Solved – the distribution of the sum of independent normal variables

normal distributionrandom variableself-study

Just need to check the answer for the following question:

Question
Suppose $X$ and $Y$ are two independent standard normal variables:

$X$ ~ $N(0,1)$
$Y$ ~ $N(0,1)$

What is the distribution of $X + Y$ ?

My Working
$X+Y$ ~ N($\mu_1 + \mu_2$, $\sqrt{\sigma_1^2 + \sigma_2^2})$
$X+Y$ ~ N($0 + 0$,$\sqrt{1^2+1^2}$
$X+Y$ ~ N($0$, $\sqrt{2}$)

Does this look correct?

Best Answer

To sum up the long series of comments:

Yes, your working is correct. More generally, if $X$ and $Y$ are independent normal random variables with means $\mu_X$, $\mu_Y$ respectively and variances $\sigma_X^2$ and $\sigma_Y^2$ respectively, then $aX+bY$ is a normal random variable with mean $a\mu_X+b\mu_Y$ and variance $a^2\sigma_X^2 + b^2\sigma_Y^2$.

The various comments by whuber, cardinal, myself, and the Answer by Tai Galili are all occasioned by the fact that there are at least three different conventions for interpreting $X \sim N(a,b)$ as a normal random variable. Usually, $a$ is the mean $\mu_X$ but $b$ can have different meanings.

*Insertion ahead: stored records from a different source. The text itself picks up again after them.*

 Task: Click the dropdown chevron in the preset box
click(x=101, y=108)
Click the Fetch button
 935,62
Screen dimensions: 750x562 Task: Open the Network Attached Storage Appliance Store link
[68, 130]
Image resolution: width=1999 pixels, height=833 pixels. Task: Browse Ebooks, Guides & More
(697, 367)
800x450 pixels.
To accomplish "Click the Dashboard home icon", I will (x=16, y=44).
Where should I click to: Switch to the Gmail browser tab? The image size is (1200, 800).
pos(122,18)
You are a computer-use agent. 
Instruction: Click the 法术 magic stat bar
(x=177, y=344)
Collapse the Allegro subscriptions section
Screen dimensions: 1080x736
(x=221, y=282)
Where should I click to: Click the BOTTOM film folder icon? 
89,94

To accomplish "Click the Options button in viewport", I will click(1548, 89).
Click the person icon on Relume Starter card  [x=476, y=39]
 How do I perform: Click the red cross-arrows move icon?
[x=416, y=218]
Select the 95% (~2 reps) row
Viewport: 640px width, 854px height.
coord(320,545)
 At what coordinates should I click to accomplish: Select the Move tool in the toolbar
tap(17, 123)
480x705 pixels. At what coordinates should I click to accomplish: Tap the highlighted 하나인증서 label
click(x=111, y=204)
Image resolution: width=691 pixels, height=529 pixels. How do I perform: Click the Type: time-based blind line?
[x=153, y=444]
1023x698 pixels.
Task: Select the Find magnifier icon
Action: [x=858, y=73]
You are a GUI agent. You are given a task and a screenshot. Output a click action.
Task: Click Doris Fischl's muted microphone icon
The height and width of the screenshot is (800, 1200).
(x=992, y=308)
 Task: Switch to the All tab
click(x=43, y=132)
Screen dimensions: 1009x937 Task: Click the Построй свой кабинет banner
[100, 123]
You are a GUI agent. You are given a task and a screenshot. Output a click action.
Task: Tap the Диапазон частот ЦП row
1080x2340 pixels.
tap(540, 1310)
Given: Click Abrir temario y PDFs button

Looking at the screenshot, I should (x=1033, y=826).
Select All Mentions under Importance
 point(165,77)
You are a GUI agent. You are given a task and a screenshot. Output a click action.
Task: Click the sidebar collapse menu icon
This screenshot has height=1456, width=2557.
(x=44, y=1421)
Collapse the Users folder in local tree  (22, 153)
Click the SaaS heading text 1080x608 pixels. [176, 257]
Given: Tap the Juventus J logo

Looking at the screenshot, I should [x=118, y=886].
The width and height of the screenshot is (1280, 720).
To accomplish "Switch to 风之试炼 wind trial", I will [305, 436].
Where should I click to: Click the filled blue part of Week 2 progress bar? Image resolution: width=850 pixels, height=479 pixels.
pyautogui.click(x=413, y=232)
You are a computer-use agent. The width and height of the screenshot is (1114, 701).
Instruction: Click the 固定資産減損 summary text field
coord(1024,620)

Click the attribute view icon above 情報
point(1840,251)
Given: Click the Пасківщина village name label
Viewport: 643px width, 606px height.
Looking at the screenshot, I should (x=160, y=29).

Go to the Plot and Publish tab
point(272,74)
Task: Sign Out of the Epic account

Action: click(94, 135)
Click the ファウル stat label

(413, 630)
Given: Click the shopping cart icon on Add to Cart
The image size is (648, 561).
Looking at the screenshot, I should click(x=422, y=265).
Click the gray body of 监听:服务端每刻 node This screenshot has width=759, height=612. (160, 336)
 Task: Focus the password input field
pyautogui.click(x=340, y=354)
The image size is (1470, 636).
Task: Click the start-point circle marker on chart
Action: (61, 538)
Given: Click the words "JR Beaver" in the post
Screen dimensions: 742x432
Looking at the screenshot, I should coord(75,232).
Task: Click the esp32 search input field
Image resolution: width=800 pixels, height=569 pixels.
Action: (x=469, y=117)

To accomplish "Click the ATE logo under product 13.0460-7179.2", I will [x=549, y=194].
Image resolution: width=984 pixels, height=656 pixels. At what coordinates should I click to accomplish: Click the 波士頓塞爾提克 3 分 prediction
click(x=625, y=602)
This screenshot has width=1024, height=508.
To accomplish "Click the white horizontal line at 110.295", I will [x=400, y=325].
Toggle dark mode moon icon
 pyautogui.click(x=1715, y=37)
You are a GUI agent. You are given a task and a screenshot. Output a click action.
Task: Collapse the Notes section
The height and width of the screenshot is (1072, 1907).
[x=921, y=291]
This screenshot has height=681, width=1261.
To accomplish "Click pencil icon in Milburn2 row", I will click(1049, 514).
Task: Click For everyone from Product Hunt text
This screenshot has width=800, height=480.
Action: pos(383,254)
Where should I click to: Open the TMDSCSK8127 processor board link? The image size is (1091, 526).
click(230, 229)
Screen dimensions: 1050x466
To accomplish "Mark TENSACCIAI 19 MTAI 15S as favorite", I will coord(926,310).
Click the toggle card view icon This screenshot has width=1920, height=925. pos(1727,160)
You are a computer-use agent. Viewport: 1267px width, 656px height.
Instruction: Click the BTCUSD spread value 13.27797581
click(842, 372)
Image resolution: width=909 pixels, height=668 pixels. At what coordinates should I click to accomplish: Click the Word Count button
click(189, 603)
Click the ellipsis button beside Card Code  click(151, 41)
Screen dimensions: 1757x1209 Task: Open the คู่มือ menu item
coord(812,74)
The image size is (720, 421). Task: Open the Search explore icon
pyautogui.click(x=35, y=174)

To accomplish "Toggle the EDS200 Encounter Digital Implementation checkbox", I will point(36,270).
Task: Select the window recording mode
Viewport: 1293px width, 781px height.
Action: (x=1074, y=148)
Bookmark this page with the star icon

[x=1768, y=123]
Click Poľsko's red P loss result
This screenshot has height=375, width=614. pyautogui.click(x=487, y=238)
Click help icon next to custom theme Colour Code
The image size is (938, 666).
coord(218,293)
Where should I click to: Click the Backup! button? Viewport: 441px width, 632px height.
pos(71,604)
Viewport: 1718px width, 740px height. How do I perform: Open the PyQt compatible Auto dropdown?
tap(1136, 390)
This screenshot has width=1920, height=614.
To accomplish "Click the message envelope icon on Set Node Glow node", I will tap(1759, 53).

  • $X \sim N(a,b)$ means that the standard deviation of $X$ is $b$.
    (This is the convention you are using).

  • $X \sim N(a,b)$ means that the variance of $X$ is $b$.

  • $X \sim N(a,b)$ means that the variance of $X$ is $\dfrac{1}{b}$.

Fortunately, $X \sim N(0,1)$ (which is what you asked about) means that $X$ is a standard normal random variable in all three of the above conventions!